==== GIVEN RECORDS ====
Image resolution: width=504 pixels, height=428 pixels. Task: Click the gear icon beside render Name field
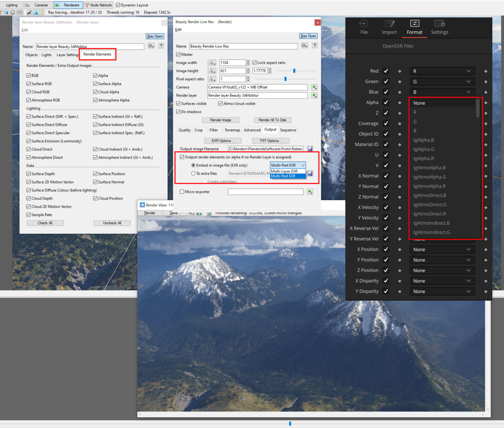[x=304, y=46]
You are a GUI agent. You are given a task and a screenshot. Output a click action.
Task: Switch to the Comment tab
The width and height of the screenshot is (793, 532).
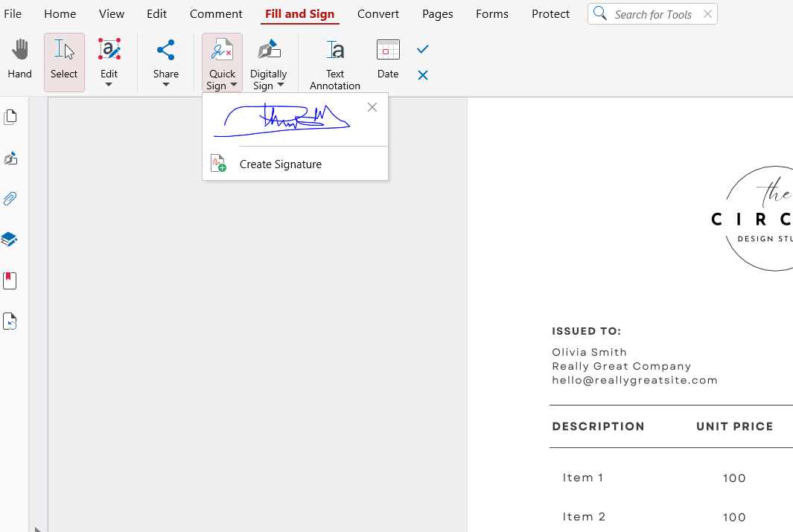click(x=216, y=14)
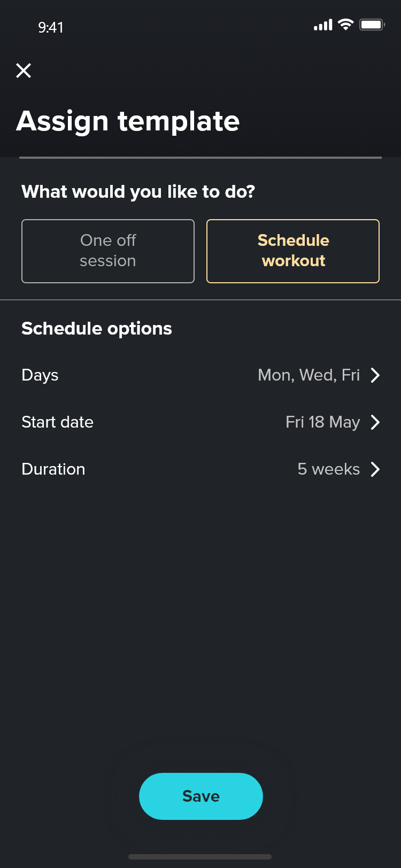Click the Days row label

point(40,375)
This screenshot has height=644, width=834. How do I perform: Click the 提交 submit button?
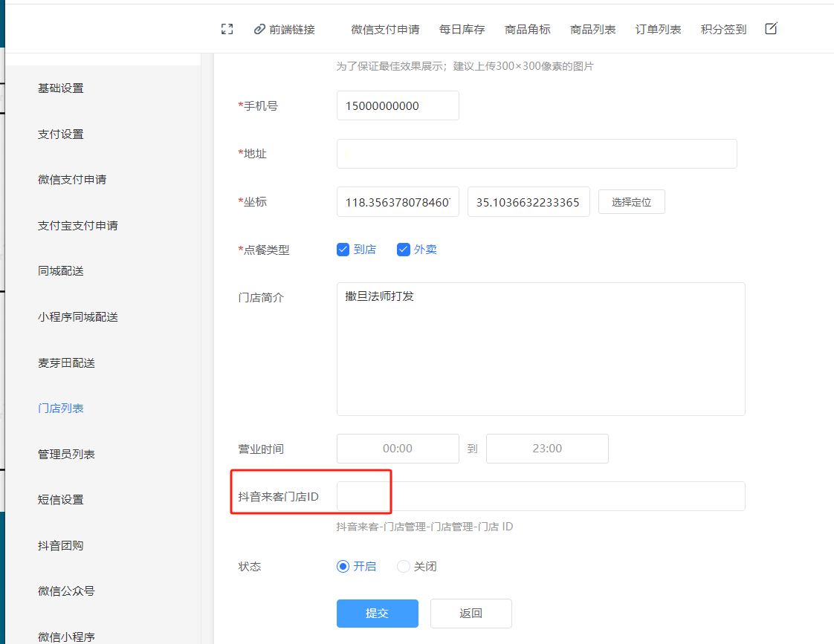(x=377, y=614)
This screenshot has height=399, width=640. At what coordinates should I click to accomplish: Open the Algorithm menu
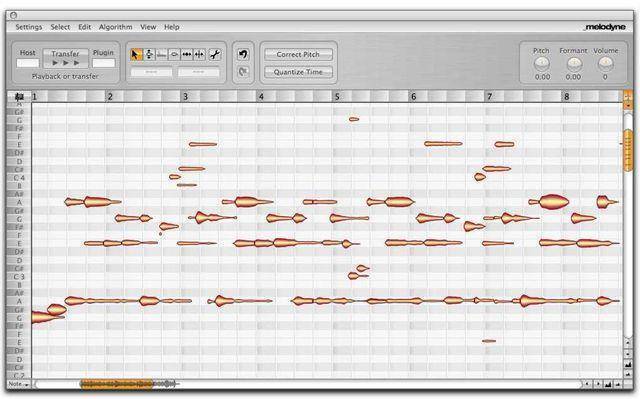pos(116,27)
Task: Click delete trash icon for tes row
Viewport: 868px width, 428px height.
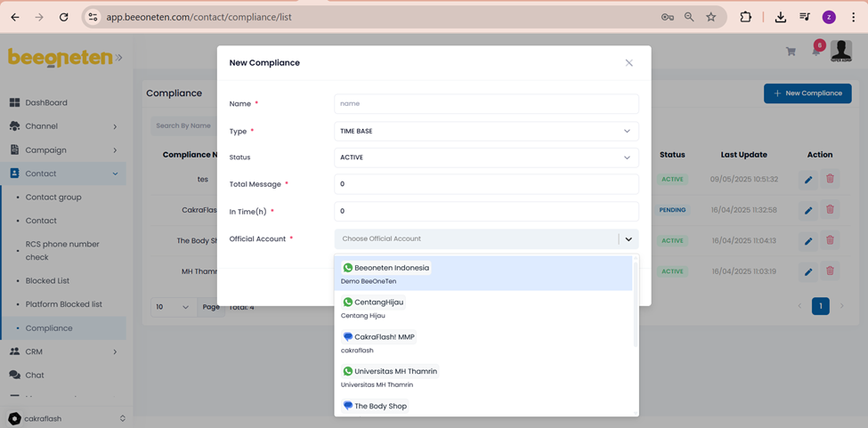Action: coord(830,179)
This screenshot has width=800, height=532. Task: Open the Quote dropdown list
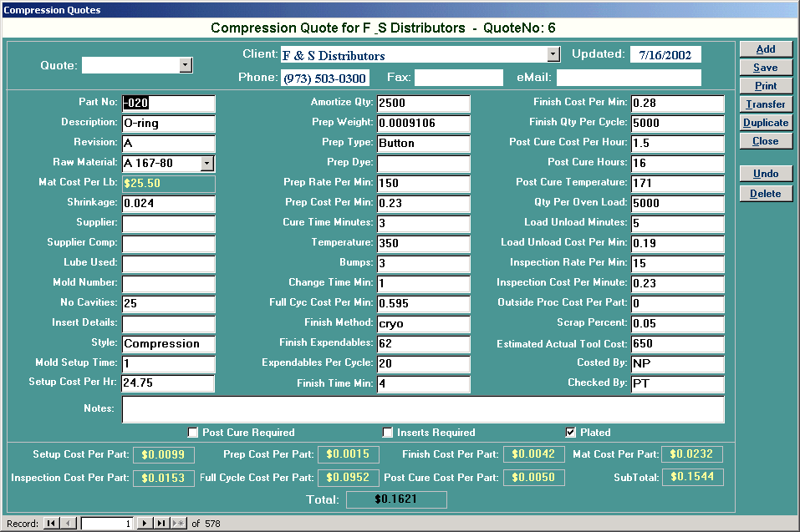[186, 65]
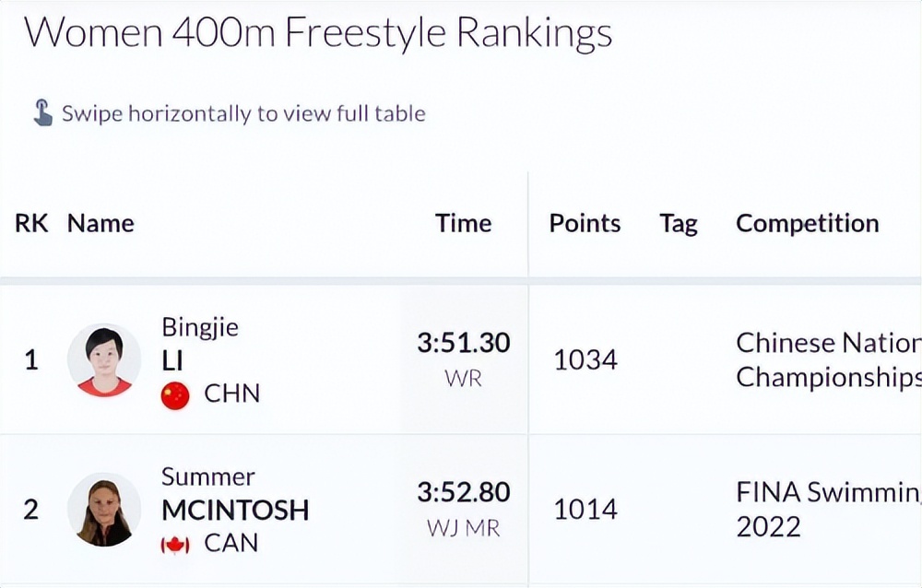The image size is (922, 588).
Task: Sort table by Name column
Action: click(x=100, y=224)

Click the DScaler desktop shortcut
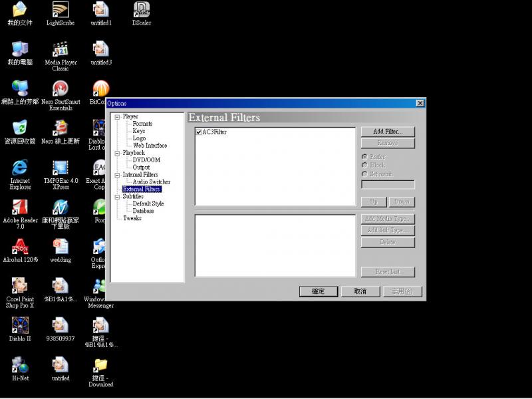pos(141,10)
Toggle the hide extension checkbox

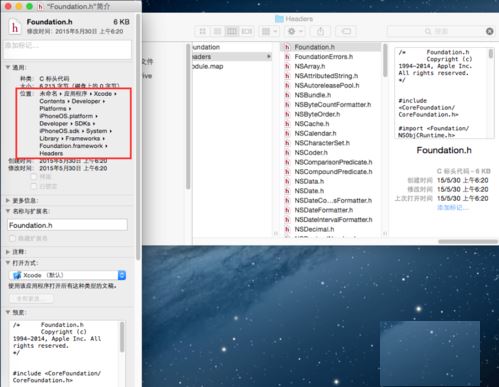(x=12, y=238)
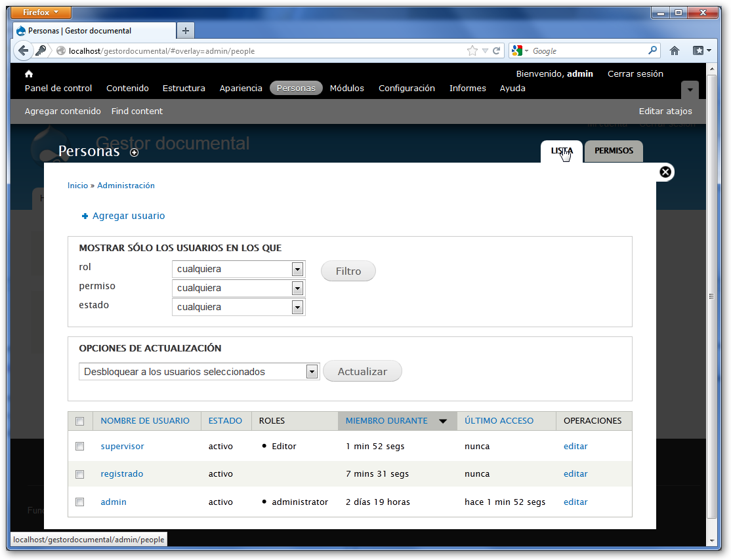
Task: Select the checkbox for user admin
Action: pos(80,502)
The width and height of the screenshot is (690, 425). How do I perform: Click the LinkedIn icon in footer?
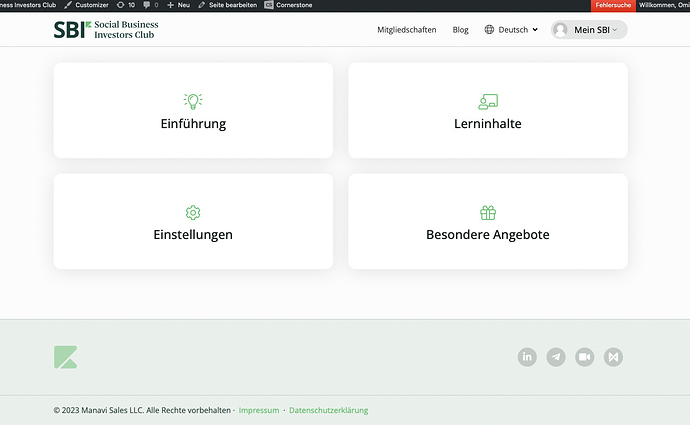[527, 357]
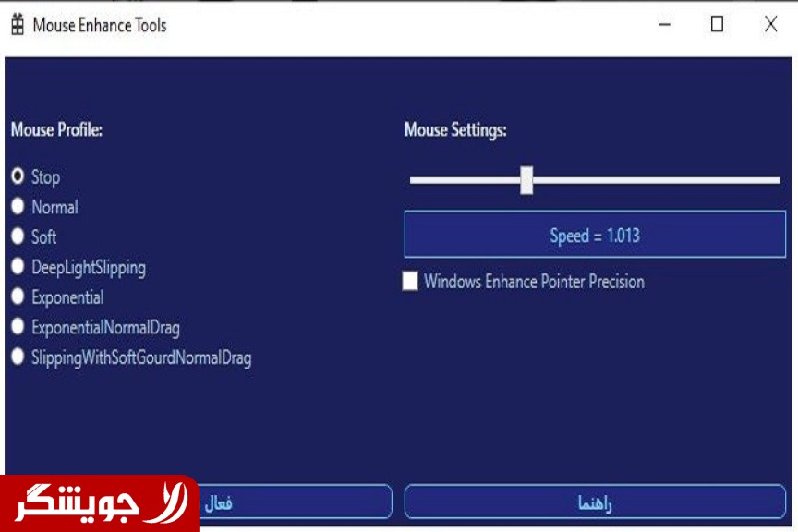Click the slider track left of the handle
798x532 pixels.
tap(466, 180)
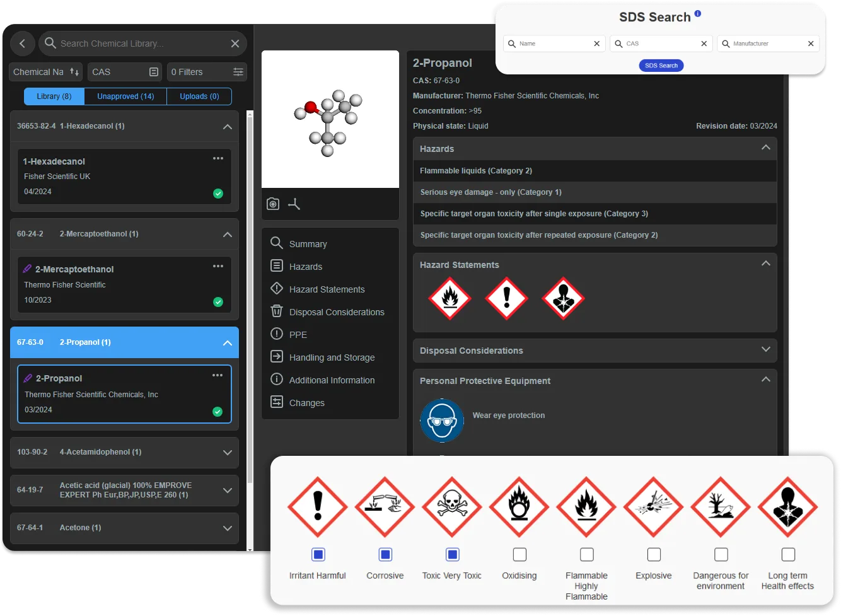Go to Handling and Storage section
Viewport: 841px width, 616px height.
click(x=332, y=357)
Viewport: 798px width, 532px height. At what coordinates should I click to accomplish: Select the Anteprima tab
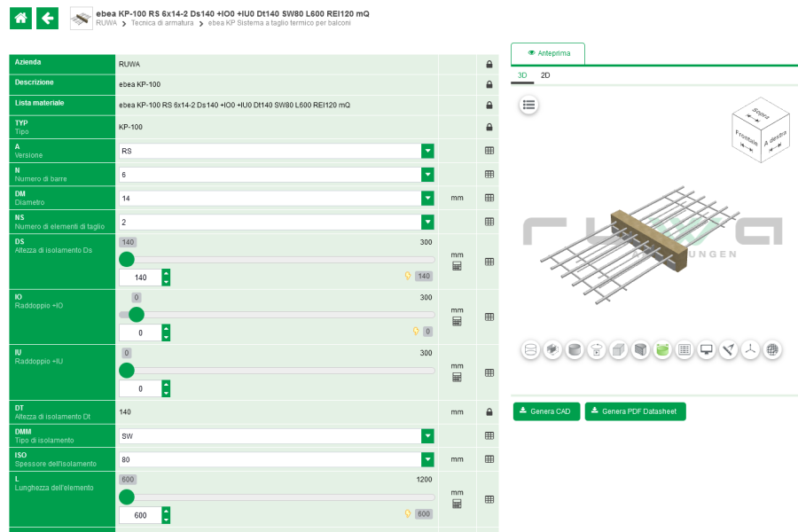point(548,53)
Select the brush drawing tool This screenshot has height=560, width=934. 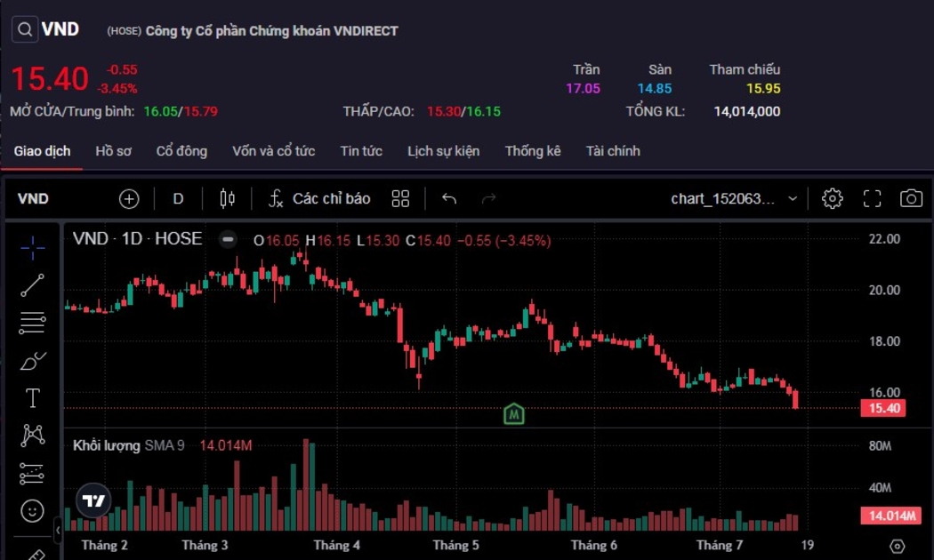(33, 361)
====
**WHAT THE EXERCISE ASKS**
Return only the stretch above from the line containing "Task: Switch to the Comment tab" through the line containing "Task: Click delete trash icon for tes row", word for word and without pictures.

**ANSWER BOX**
Task: Switch to the Comment tab
The width and height of the screenshot is (793, 532).
click(x=216, y=14)
Click the Days row label

point(40,375)
This screenshot has height=644, width=834. How do I perform: Click the 提交 submit button?
(x=377, y=614)
This screenshot has height=399, width=640. At what coordinates should I click to accomplish: Open the Algorithm menu
pos(116,27)
Task: Click delete trash icon for tes row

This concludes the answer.